Studio album by Campfire Songs
- Released: March 2003
- Recorded: November 2001
- Genre: Psychedelic folk
- Length: 42:10
- Label: Catsup Plate Paw Tracks

Animal Collective chronology
| Hollinndagain (2002) | Campfire Songs (2003) | Here Comes the Indian (2003) |

= Campfire Songs (Animal Collective album) =

Campfire Songs is the debut and only album by the American band Campfire Songs, released in March 2003. A collaborative work between Dave Portner, Noah Lennox, and Josh Dibb, it was later retroactively classified as the third studio album by their band Animal Collective.

Professional ratings
Aggregate scores
| Source | Rating |
| Metacritic | 66/100 |
Review scores
| Source | Rating |
| AllMusic | Star Half star |
| Consequence of Sound | A- |
| Stylus | B+ |
| Pitchfork | 7.2/10 |

== Recording ==
The album comprises five individual songs played back to back and recorded in one take. Although it was the middle of November and thus very cold, the recording was made outside on a screen porch in Maryland, using three Sony MiniDisc players with Sony ECM-MS907 microphones placed strategically around the band. Ambient sound from the surrounding area was also recorded in January 2002 and added later to "Queen in My Pictures" and "Moo Rah Rah Rain". The album was mixed at Avey Tare's apartment in Bushwick and later mastered with Nicolas Vernhes at Rare Book Room.

An aborted recording session for the album took place in December 1999, and included the track "Bleak Midwinter", which is not on the final tracklisting.
It premiered on Geologist's radio program The O'Brien System in 2018. "Doggy" was re-worked for live performances along with "Hey Light" from Here Comes the Indian in 2007.

About the recording and the idea for this record, Panda Bear said in 2005:

We had had the idea of doing something really warm and inviting-sounding for a while, like three or four years at least. We wanted it to sound like a campfire feels and I think that also made us think of campfire songs that you can sing with a bunch of people and everybody gets connected and feels good and safe. It really wasn’t spontaneous or improvised [...]. We worked for a month or so to get it just right like the transitions between songs.

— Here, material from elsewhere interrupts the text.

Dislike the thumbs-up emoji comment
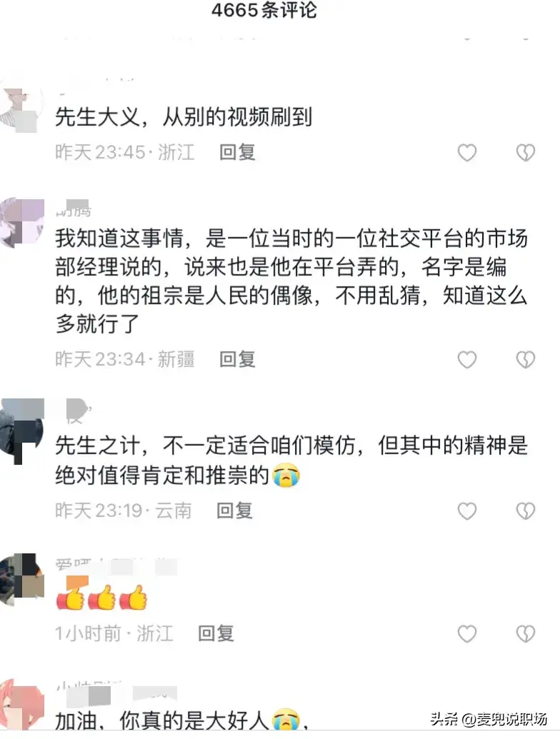This screenshot has width=560, height=739. pyautogui.click(x=526, y=634)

I still think Queen Of My Pictures into Doggy is one of the best things we’ve done together. I was really excited about my singing on Campfire Songs, I guess because I felt like I was doing things that were difficult for me to do.

The three members of Animal Collective performing on this album are Avey Tare, Panda Bear, and Deakin, who makes his debut appearance here. It is their only album featuring this lineup. Although member Geologist does not perform on the album, he was present for the recording to operate the MiniDisc players. At this point in time, despite the presence of all four original members, there was still no Animal Collective proper; the name Campfire Songs was intended to be the name of the band performing the album, as well as the name of the album itself. However, the band name 'Animal Collective' is used in the booklet from the latest copies of the album.

About one week before recording, they played the whole album live at Tonic in New York City, sitting in the middle of the floor while the audience surrounded them.

Campfire Songs is one of only three Animal Collective-related releases (the others being 2007's Strawberry Jam and 2012's Centipede Hz) to include a booklet with full lyrics.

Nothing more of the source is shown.